■ **Texto fornecido**:
::::::::

Ramonet - Quantos estudantes há em Cuba?
Fidel -
Existem também 169 universidades de saúde pública, 1352 unidades de clínica geral, unidades de saúde e bancos de sangue, nos quais se estudam diferentes licenciaturas associadas à saúde pública. E há quase 100 mil professores entre titulares e assistentes. Muitas pessoas que faziam parte da máquina burocrática das centrais açucareiras e de outros lugares hoje estão dando aula, são professores-assistentes. Entre ambos, estudantes e professores sem mencionar os funcionários das universidades há em torno de 600 mil.
Notas
1- Resistir.info abordou o mito das supostas mudanças climáticas em A fabricação do pânico climático e em Aquecimento global: uma impostura científica
2- O Comandante é excessivamente optimista. O prazo mencionado deve ser reduzido em pelo menos dois terços.
3- O pico da produção petrolífera nos Estados Unidos verificou-se em 1971.
4- Trata-se de um equívoco pois o hidrogénio não é uma fonte de energia e sim um vector. É discutível que na produção do hidrogénio o rácio da Energia Retornada sobre a Energia Investida possa ser superior a um.
[*] Fragmentos da entrevista de Fidel Castro a Ignacio Ramonet, publicada em Fidel. biografia a duas vozes, Boitempo Editorial , S. Paulo, 2006, 636 pgs., ISBN 85-7559-047-2. Tradução de Emir Sader.

::::::::

■ **Segmento de dados**:
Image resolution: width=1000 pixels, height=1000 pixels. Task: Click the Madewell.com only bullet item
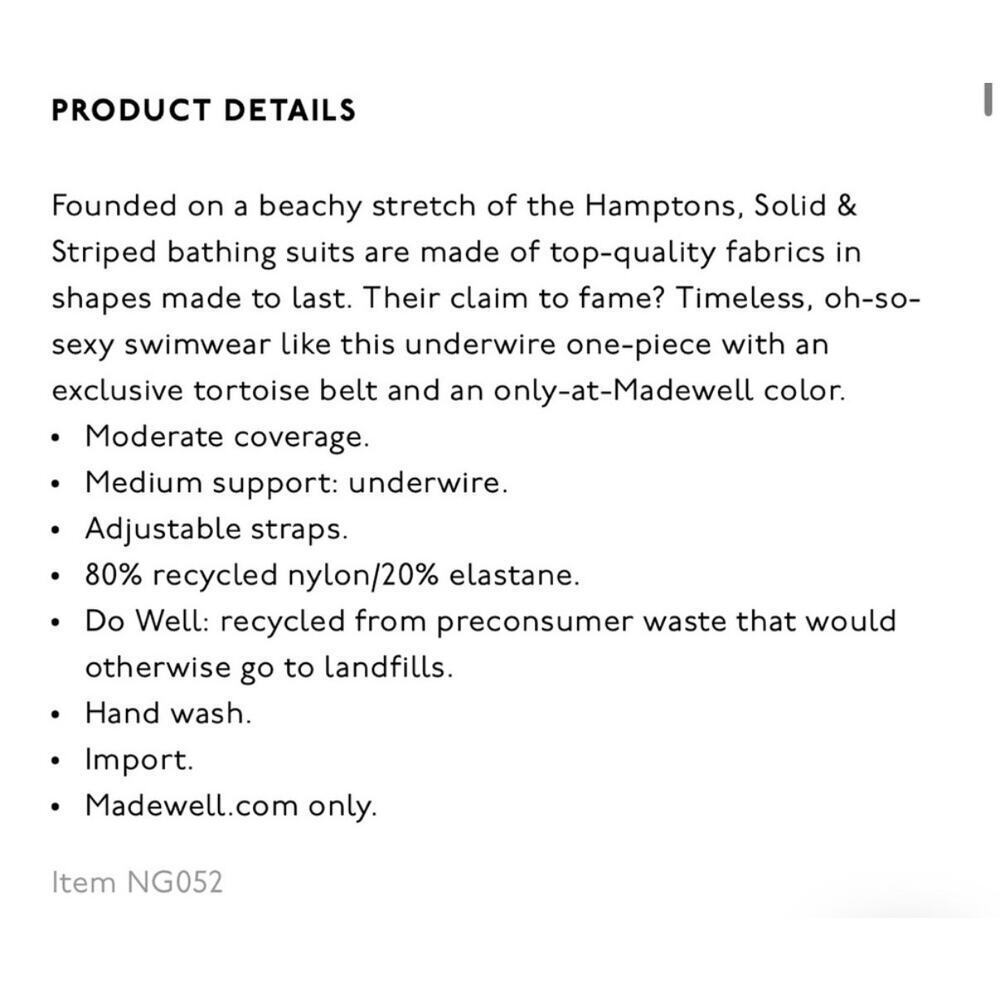231,806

::::::::

■ **Resultado esperado**: Copie sem alterações o trecho da entrevista que começa nas palavras "3- O pico da" e termina depois de "de Emir Sader.".

■ **Resposta à tarefa**:
3- O pico da produção petrolífera nos Estados Unidos verificou-se em 1971.
4- Trata-se de um equívoco pois o hidrogénio não é uma fonte de energia e sim um vector. É discutível que na produção do hidrogénio o rácio da Energia Retornada sobre a Energia Investida possa ser superior a um.
[*] Fragmentos da entrevista de Fidel Castro a Ignacio Ramonet, publicada em Fidel. biografia a duas vozes, Boitempo Editorial , S. Paulo, 2006, 636 pgs., ISBN 85-7559-047-2. Tradução de Emir Sader.